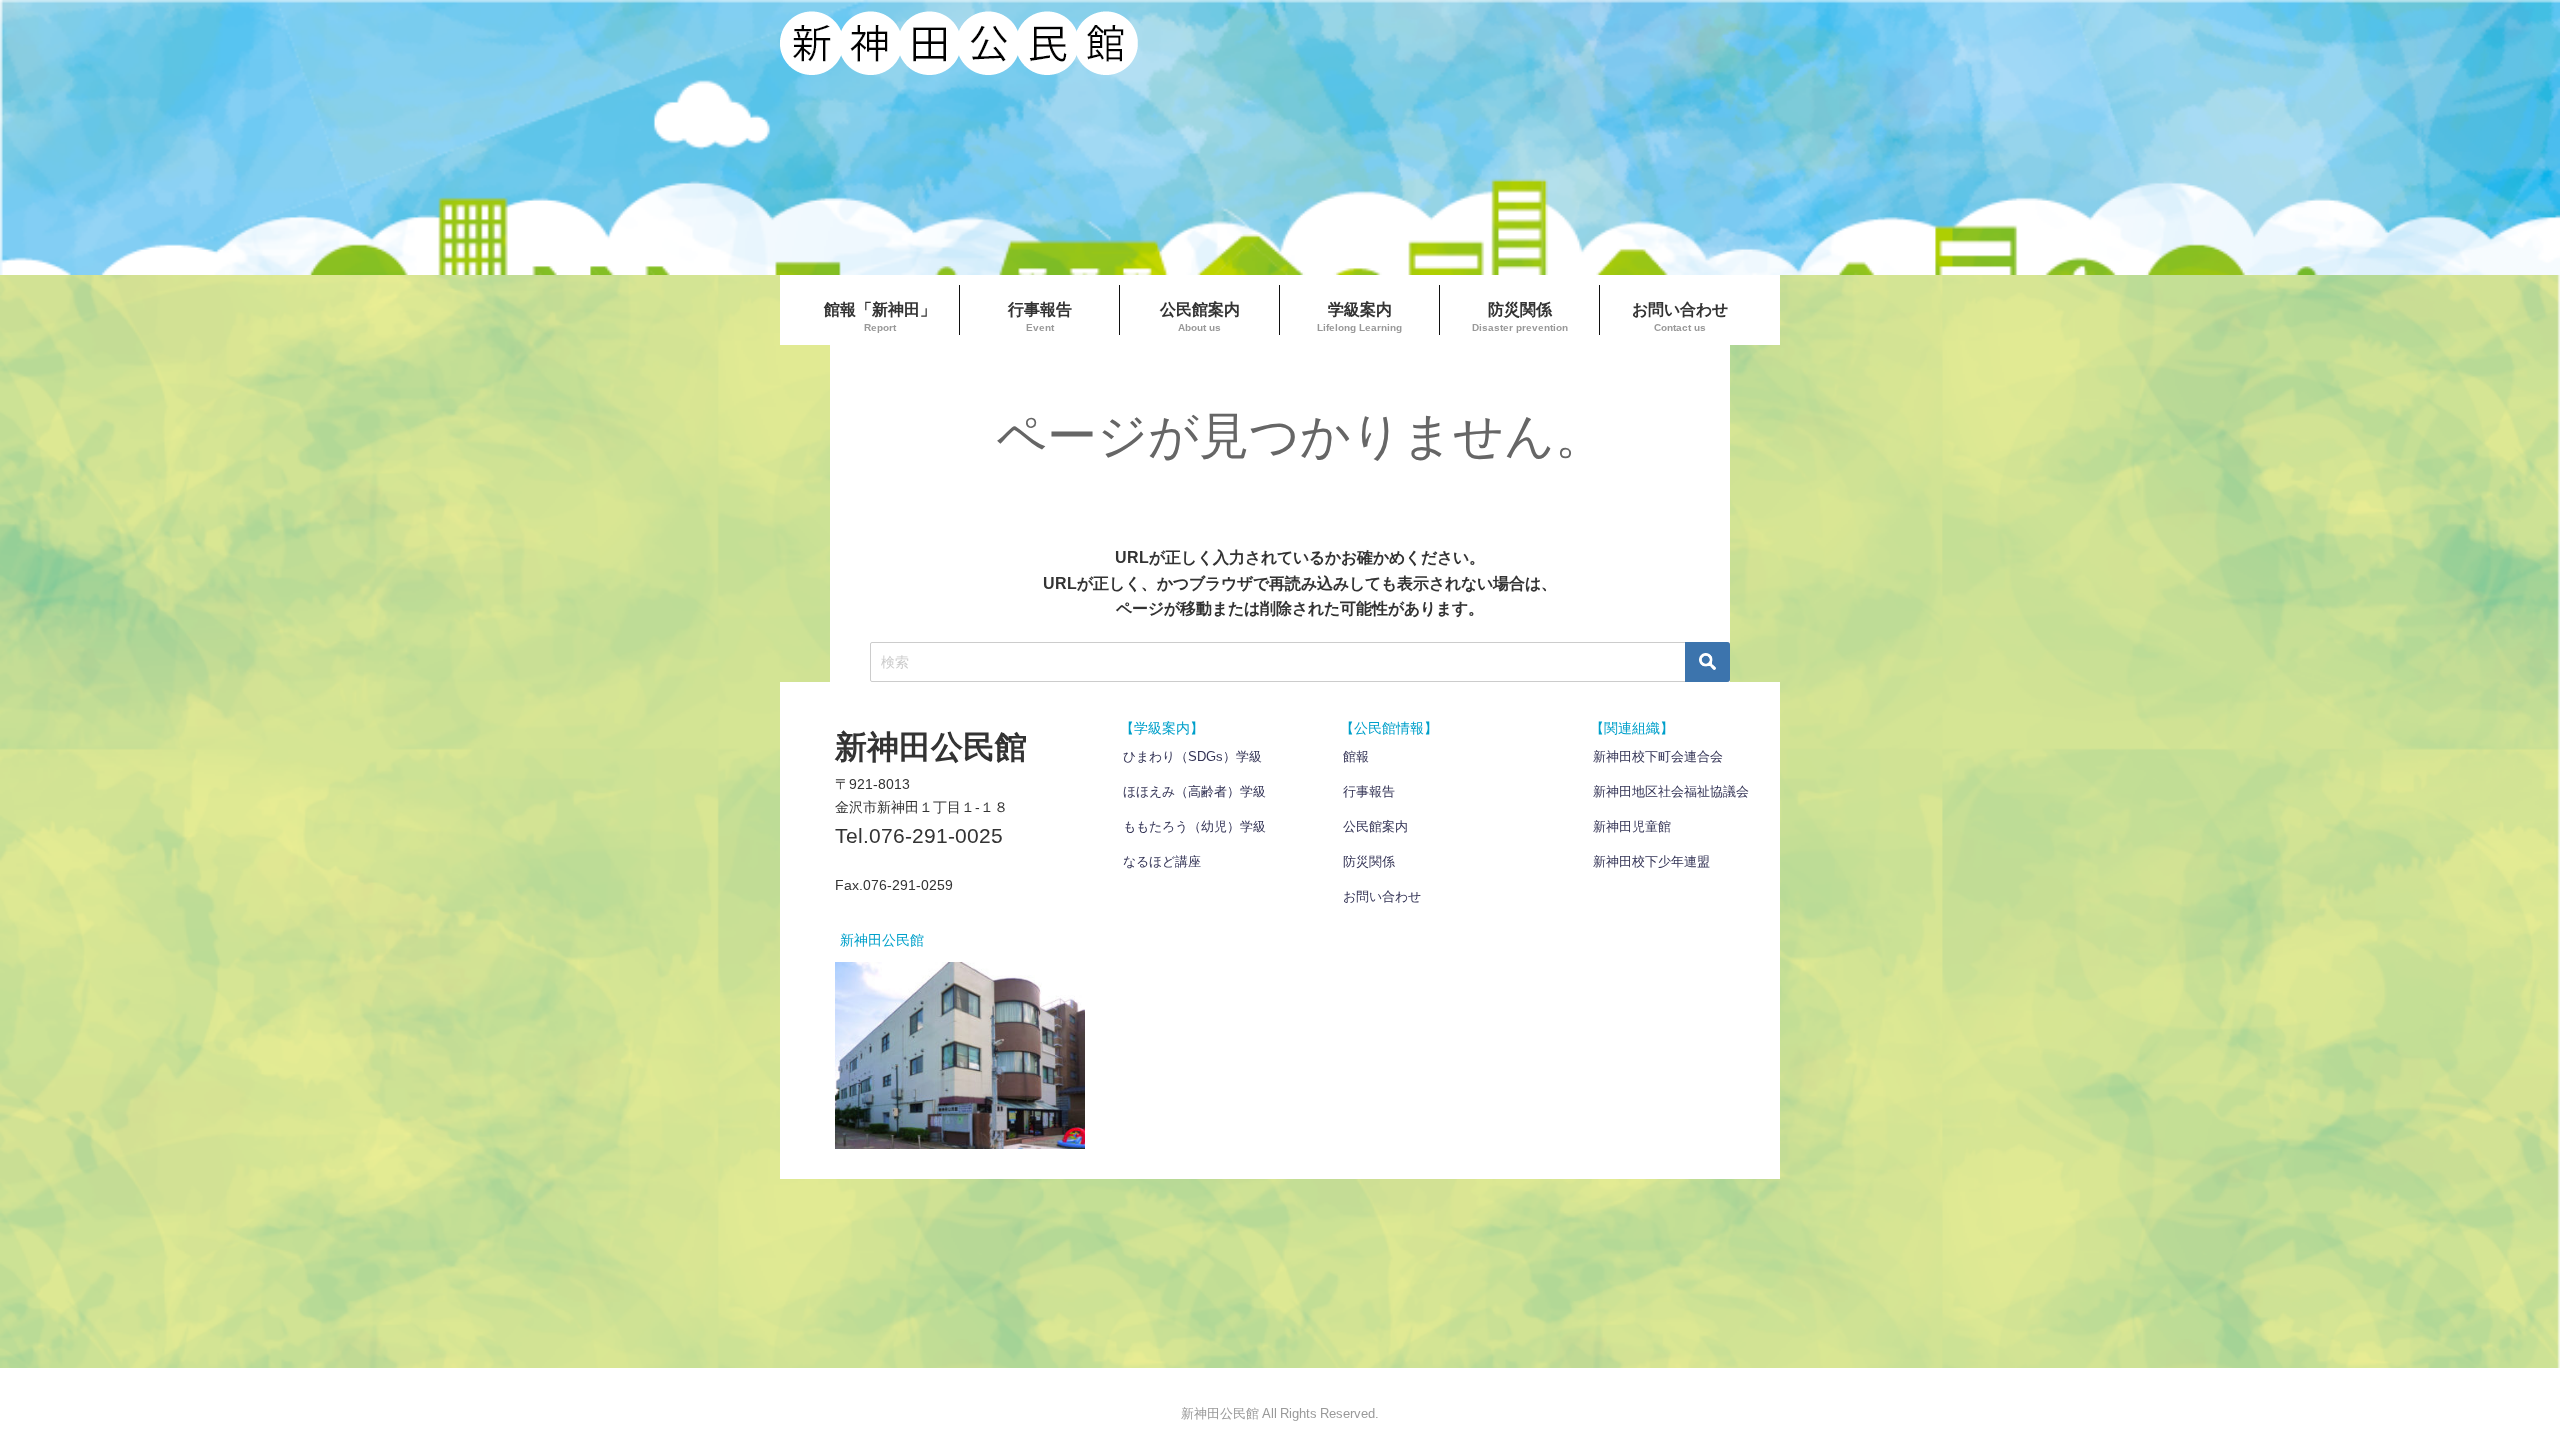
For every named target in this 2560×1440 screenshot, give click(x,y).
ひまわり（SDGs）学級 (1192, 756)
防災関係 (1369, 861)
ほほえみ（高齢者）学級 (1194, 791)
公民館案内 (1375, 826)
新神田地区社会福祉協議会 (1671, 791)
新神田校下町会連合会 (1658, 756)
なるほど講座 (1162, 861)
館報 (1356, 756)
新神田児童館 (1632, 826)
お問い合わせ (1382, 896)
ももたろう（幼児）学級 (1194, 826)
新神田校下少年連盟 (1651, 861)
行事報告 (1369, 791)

——————

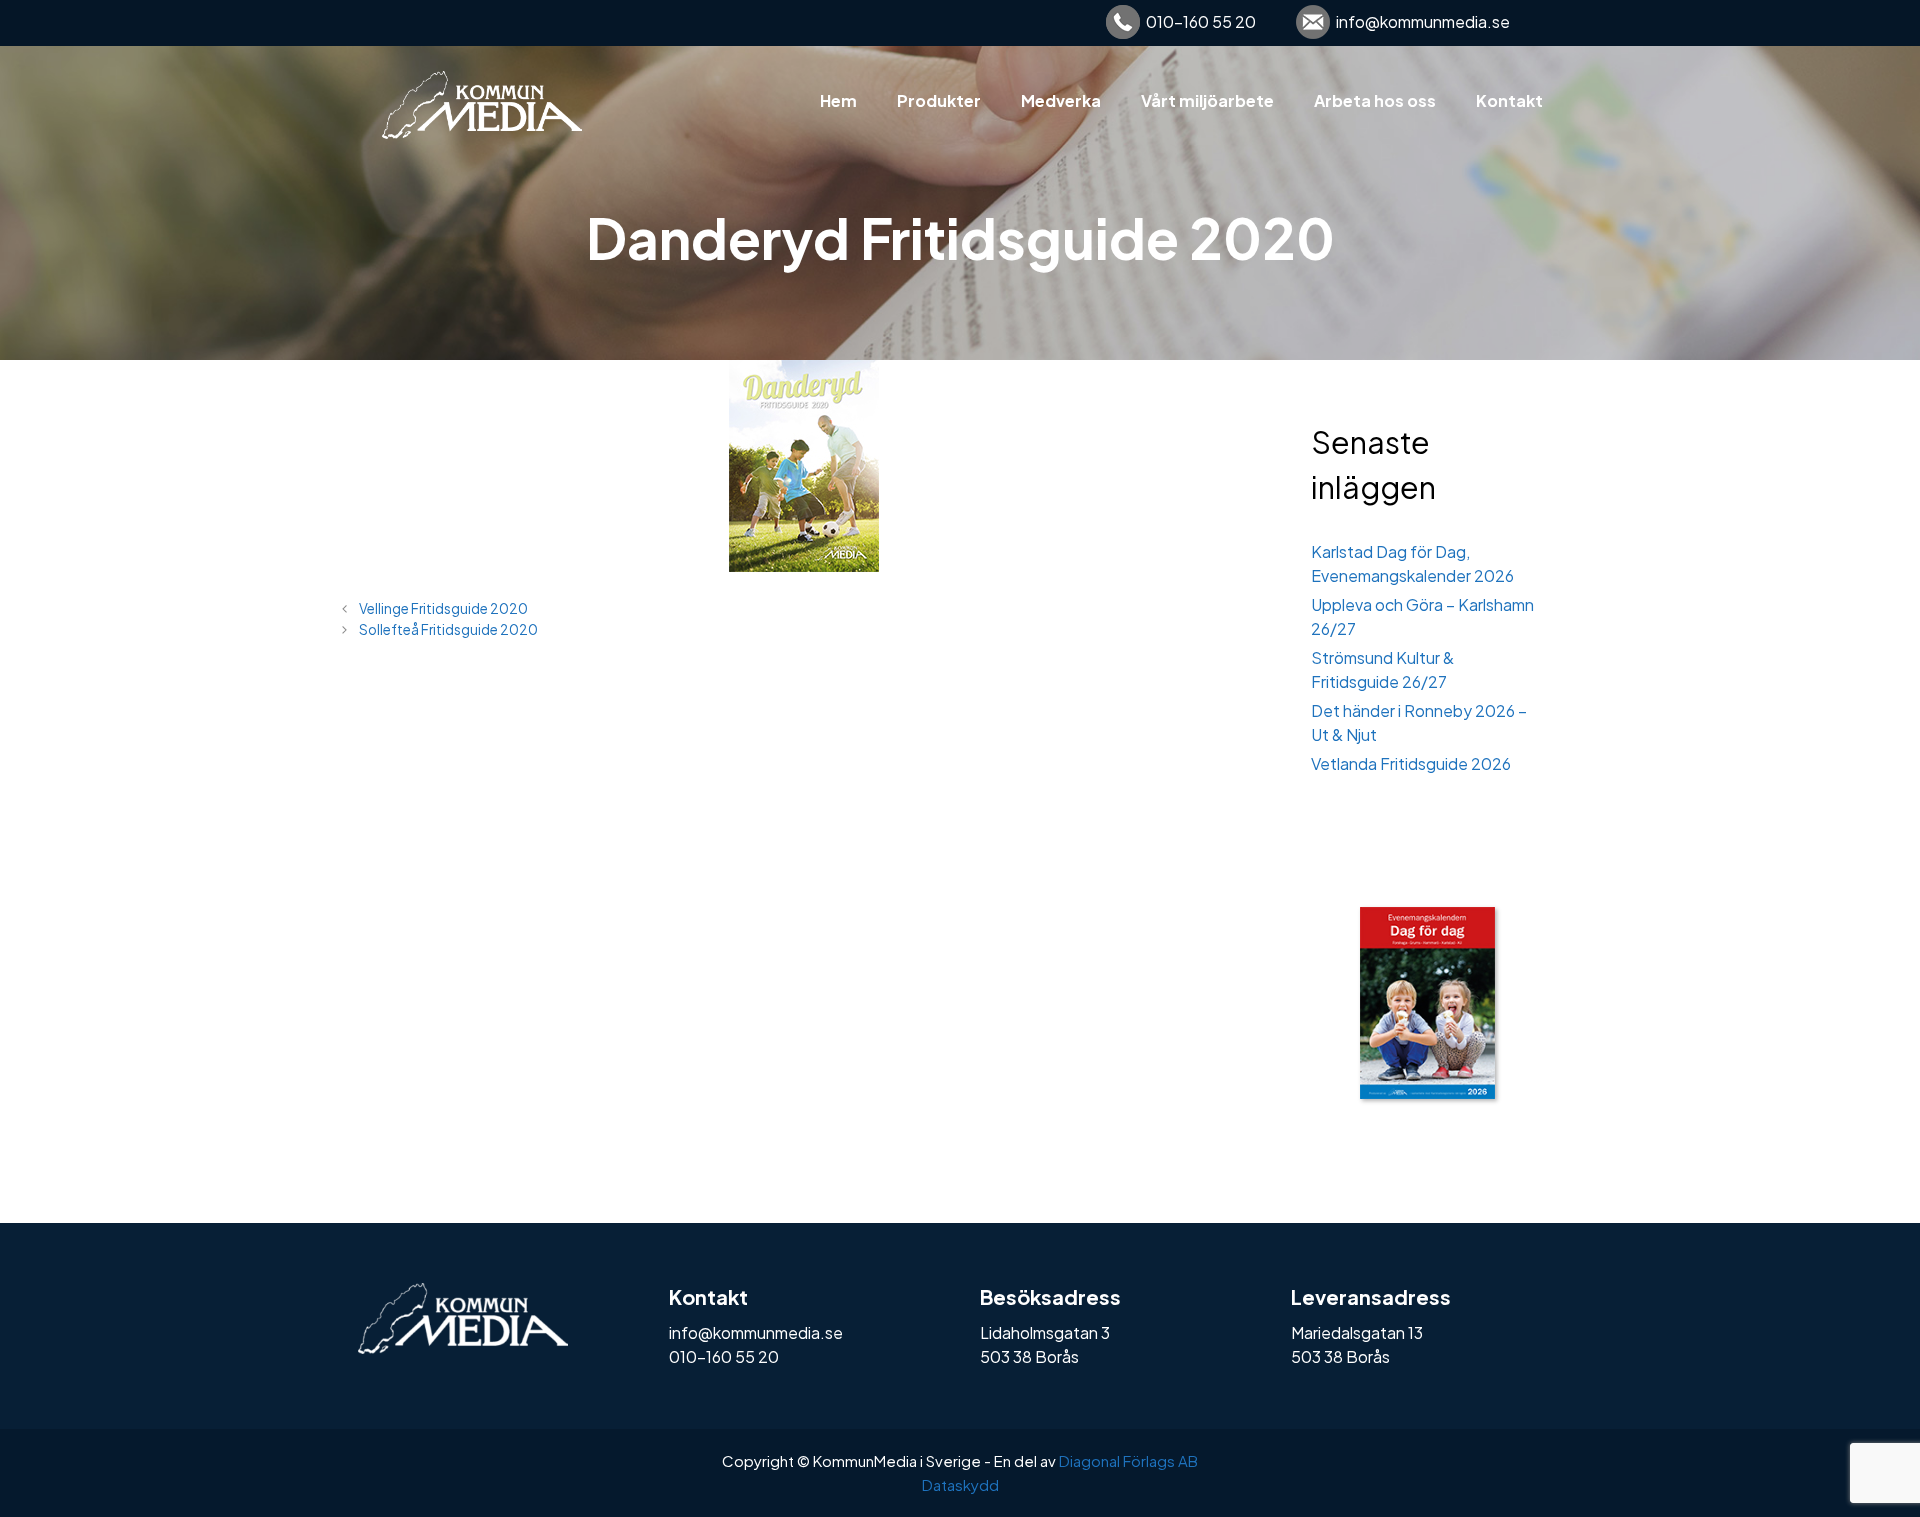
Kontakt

——————

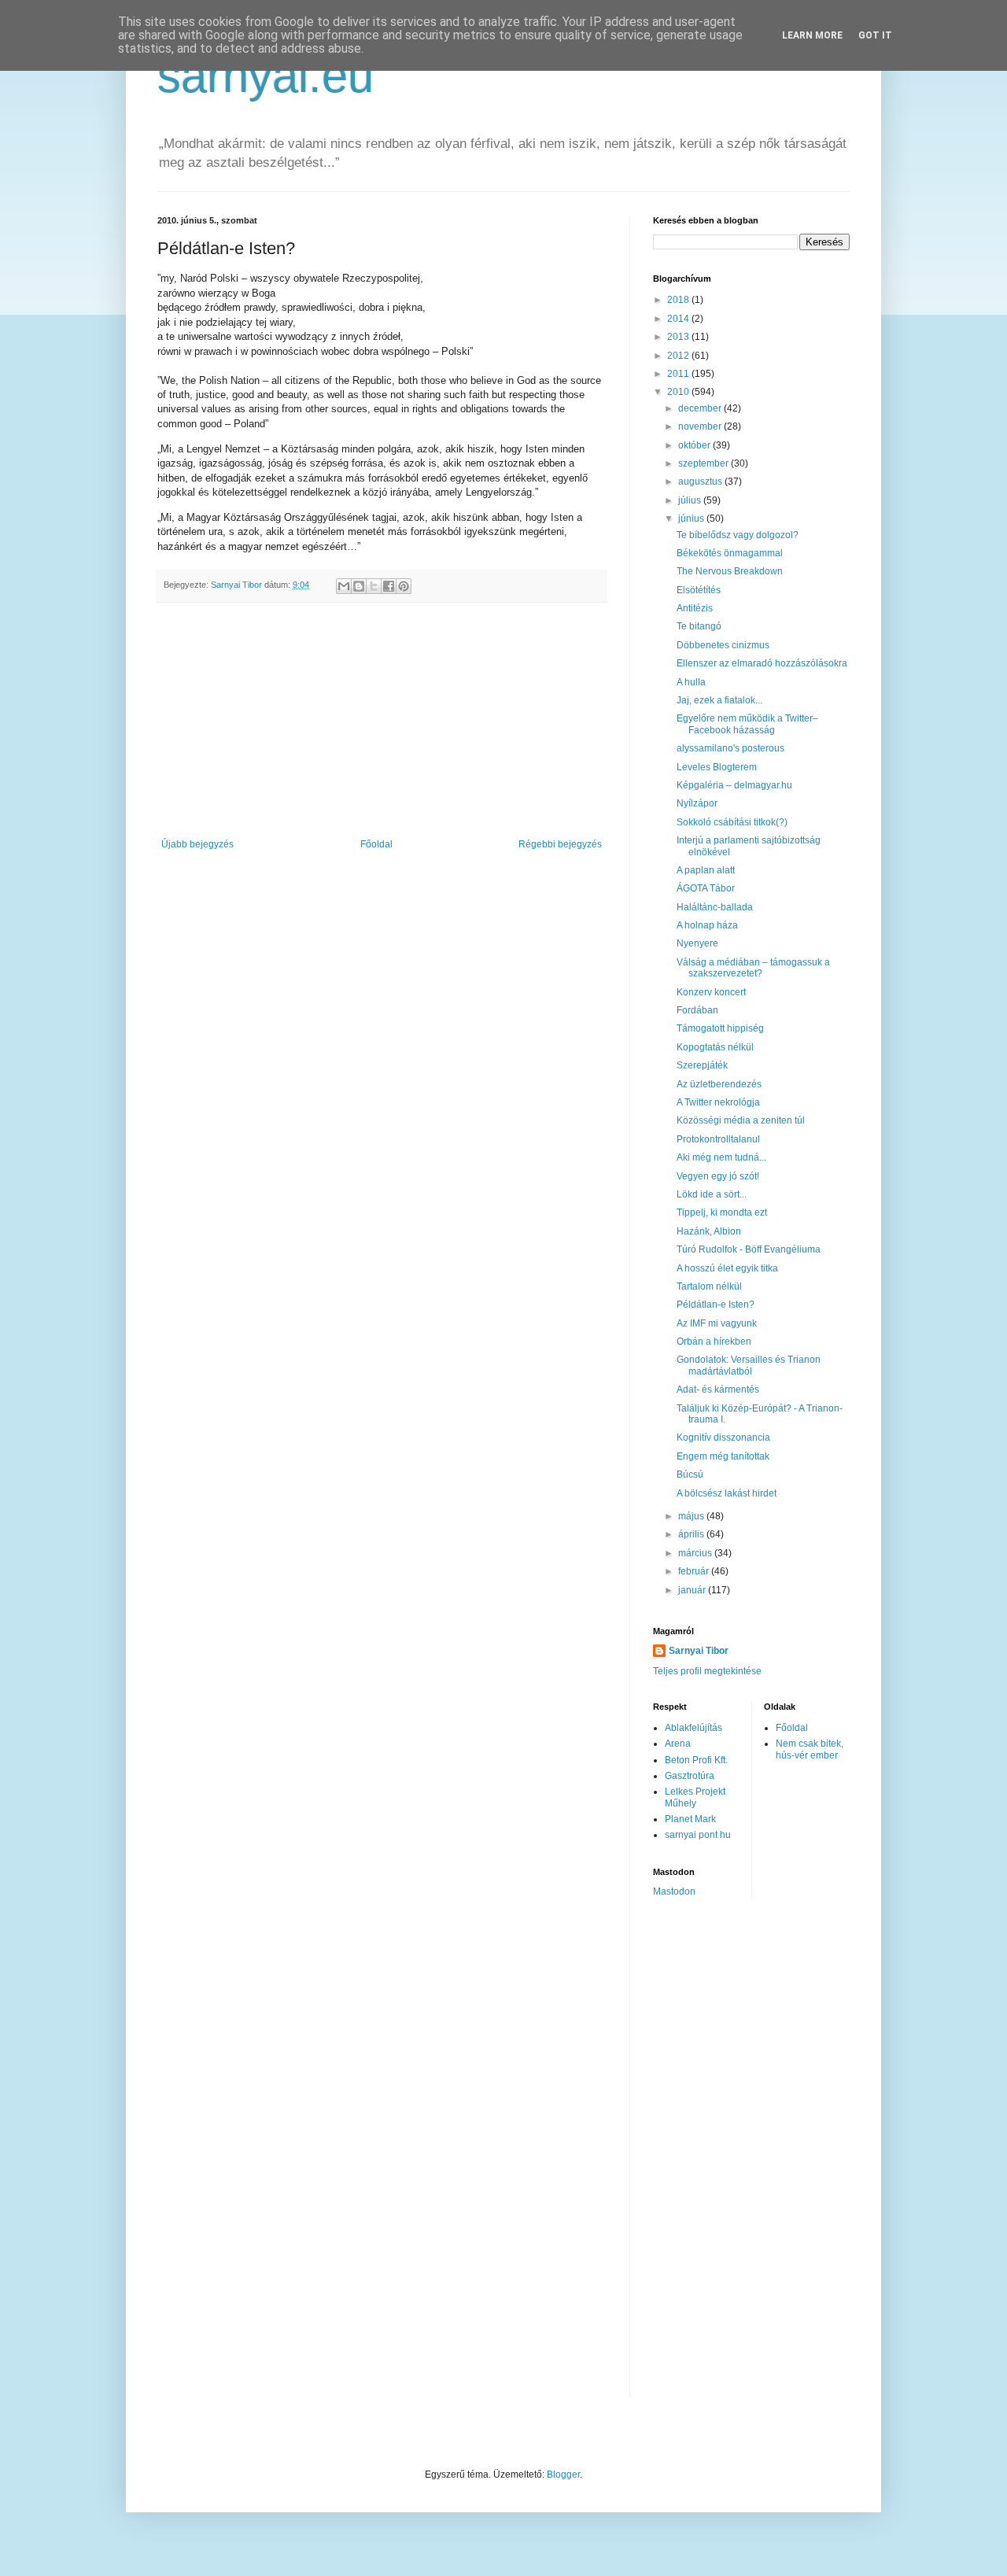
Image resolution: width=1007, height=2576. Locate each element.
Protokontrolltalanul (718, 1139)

——————

#### Task item
From the data above, output only the lines between the line containing "なるほど講座 (1162, 861)" and the line containing "行事報告 (1369, 791)", inclusive, exactly as written.

#### Task answer
なるほど講座 (1162, 861)
館報 (1356, 756)
新神田児童館 (1632, 826)
お問い合わせ (1382, 896)
ももたろう（幼児）学級 (1194, 826)
新神田校下少年連盟 (1651, 861)
行事報告 (1369, 791)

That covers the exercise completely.